UA officials propose to use the bonds’ cash to pay for 15 projects, including building five structures to be completed between 2011-13.

Projects also include renovating dormitories and the Arkansas Union, modernizing the 42-year-old science building and fixing up classrooms.

Building a football operations center that Athletic Director Jeff Long announced last week also is among the projects.

“A first-class university, which we are, needs firstclass facilities,” campus Chancellor G. David Gearhart said.

Gearhart is to ask the University of Arkansas System board of trustees Friday to approve a resolution saying that UA intends to issue the bonds. The university would use student fees, room fees and donations to cover most of the annual payments.

The bond issue must be reviewed by the Arkansas Higher Education Coordinating Board and approved by UA trustees, both of which could happen in April.

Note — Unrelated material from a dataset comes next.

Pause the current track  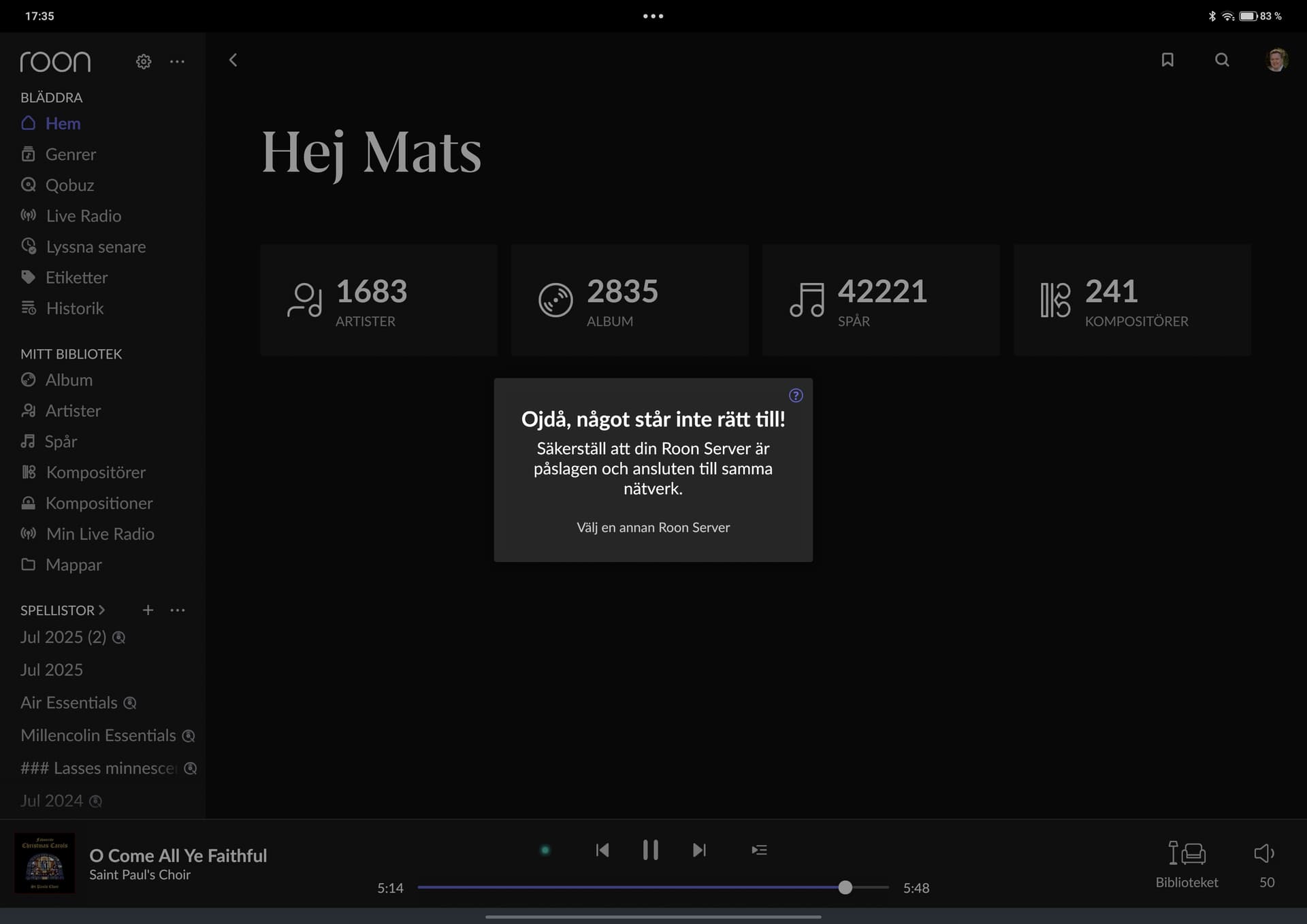point(650,850)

The bonds would push UA’s debt above $586 million, by far the highest in theUA System, with $445.8 million in long-term debt, system spokesman Ben Beaumont said. The university pays $38 million annually to service the debt, which would not be paid in full until 2039.

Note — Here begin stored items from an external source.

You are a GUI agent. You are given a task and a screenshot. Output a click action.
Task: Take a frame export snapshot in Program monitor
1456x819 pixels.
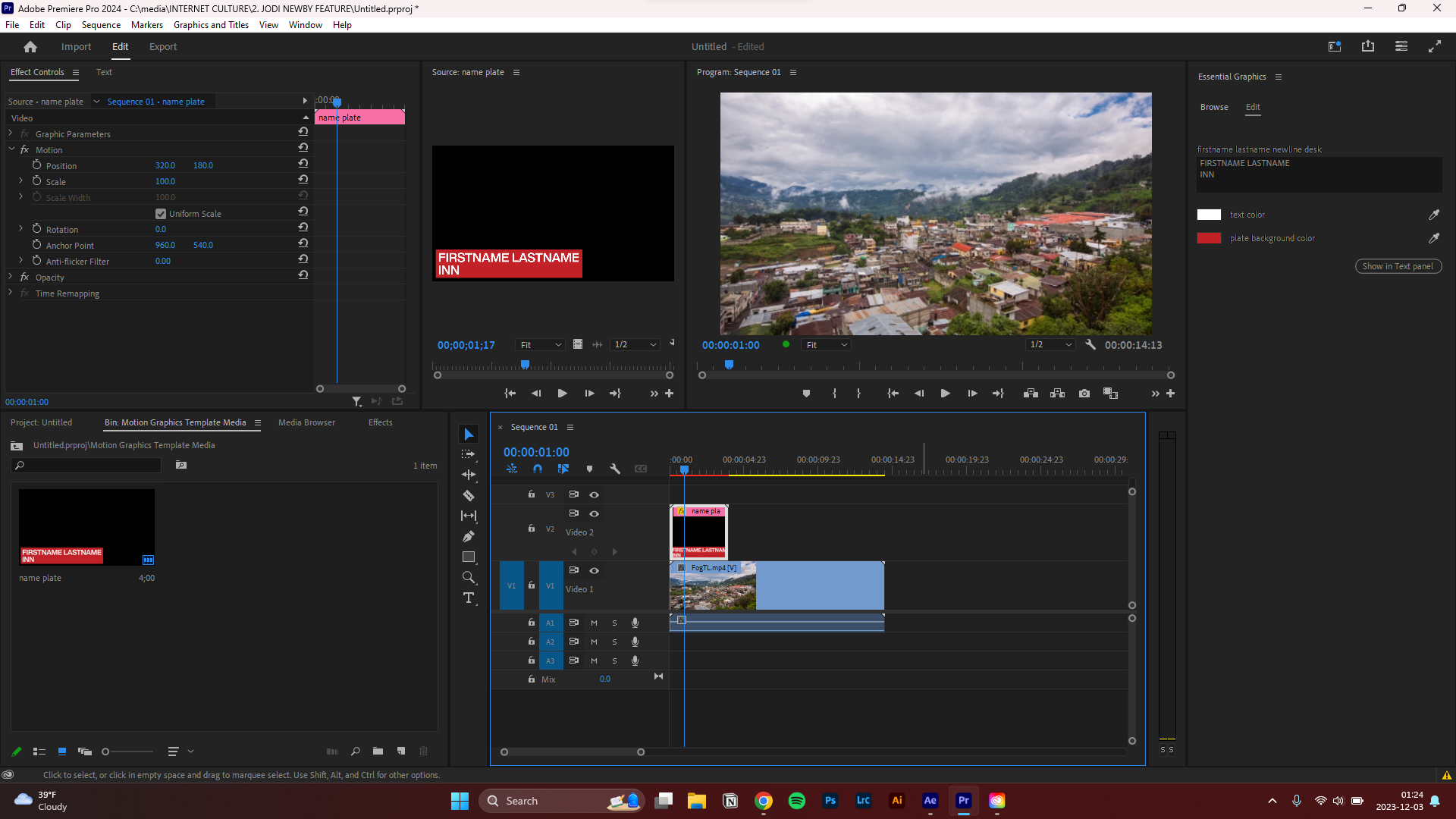click(x=1084, y=394)
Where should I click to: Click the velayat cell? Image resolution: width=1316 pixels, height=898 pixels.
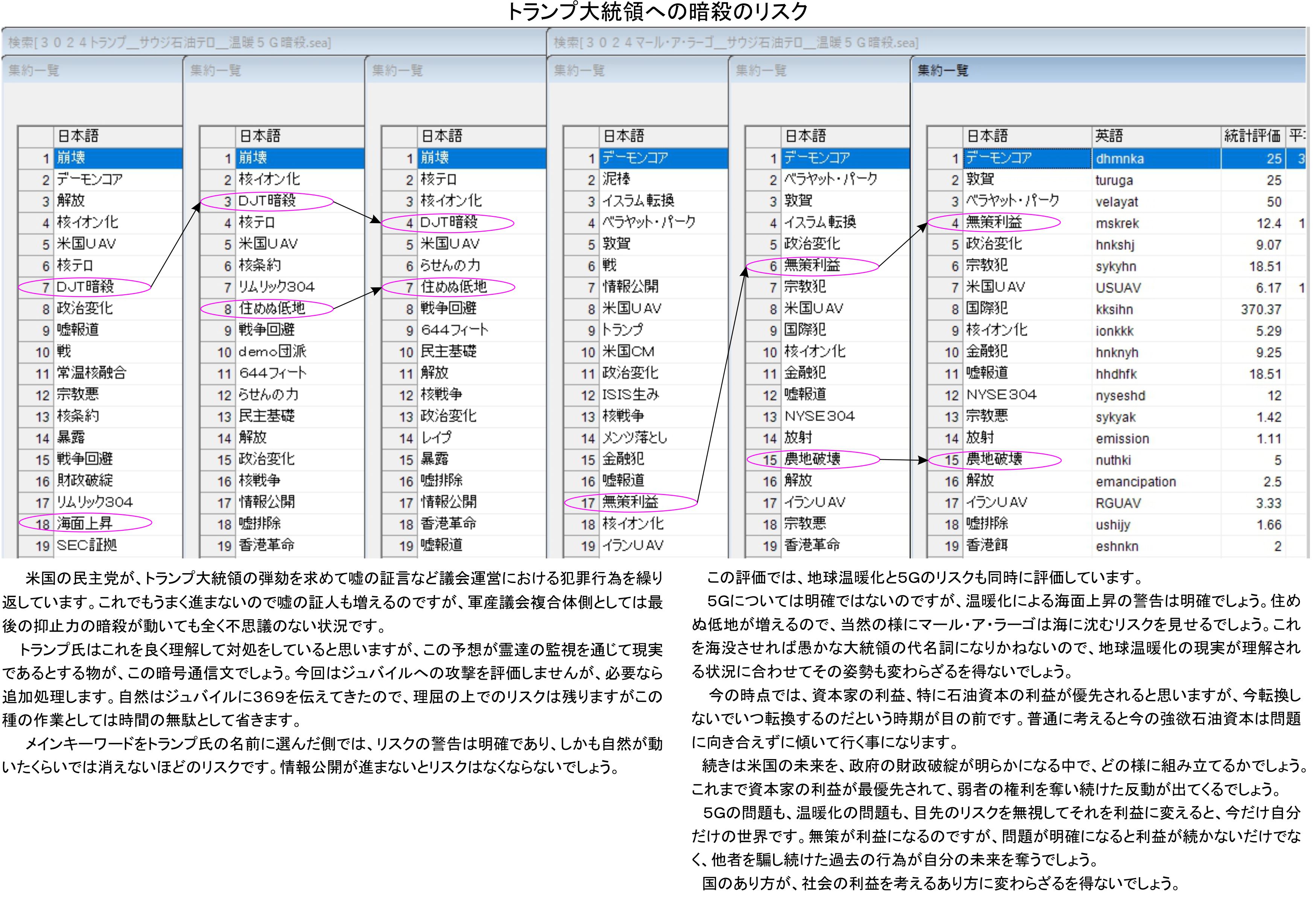[1116, 202]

The proposal is the secondhighest request ever by a UA System institution, Beaumont said. In 2004, the University of Arkansas for Medical Sciences, which is based in Little Rock, entered into a $150 million bond issue for a new hospital and capital improvements, Beaumont said.

Most of the UA-Fayetteville bonds would have 30-year terms, Don Pederson, vice chancellor for finance and administration, said in an e-mail. The time period and amounts of the bonds can change, he said.

“The campus is very dependent on bonds for capital costs,” Pederson said. “Arkansas does not provide capital funds to the extent that a growing and research campus needs to function effectively.”

Gearhart pointed out that enrollment at the Fayetteville campus has grown quickly, reaching 21,406 last fall. Next year, he expects to enroll about 23,000 students. The bond issue is needed to pay for improvements and expand facilities to accommodate the influx of students, Gearhart said.

The largest amount of money would be spent on aproposed football operations center, which officials said will help the university stay competitive regionally. Its construction is estimated to run $35 million.

Gearhart said officials already have $15 million in private donations for the center, and he is not concerned about the athletics department’s ability to pay from its own revenue.

Other large projects include:

Renovating and building an addition to Vol Walker Hall to accommodate the entire Fay Jones School of Architecture. The projected cost is $32.8 million.

Fixing up and building an addition to Ozark Hall for geosciences, the Graduate School and Honors College, at a projected cost of $27.1 million.

Enhancing student housing at Futrall, Pomfret, Humphreys and Yocum halls. That projected cost: $24.28 million.

In fiscal 2009, the university instituted a student facilities fee. The fee, now $6, gradually increases every year until it will reach $10 per credit hour in 2013.

Money from that fee has made it possible for the university to begin a capital-improvement campaign estimated $220million, officials said.

Since fiscal 2009, the state has approved UA issuing bonds for 10 projects, adding more than $53 million to the school’s debt, according to the state Department of Higher Education.

The school’s debt burden went from 12.5 percent of net tuition and fees two years ago to 16.1 percent in fiscal 2010, according to a report from the university.

That rate is still well under the 25 percent limit set by the Higher Education Department. Each public university must have a revenue source for construction, which can includegrants, tuition and fees, according to an e-mail from Jim Purcell, director of the Higher Education Department.

UA has sound financial practices, a profitable athletic program and a strong fundraising base, he said.

Any tuition increase for next fall will not be based on a change in the debt the university pays annually on its bonds, said Pederson. The university has the capacity to pay additional debt because of enrollment growth, he said.

“We’re in really good shape financially,” Gearhart said. “We have the cash flow to be able to do this.”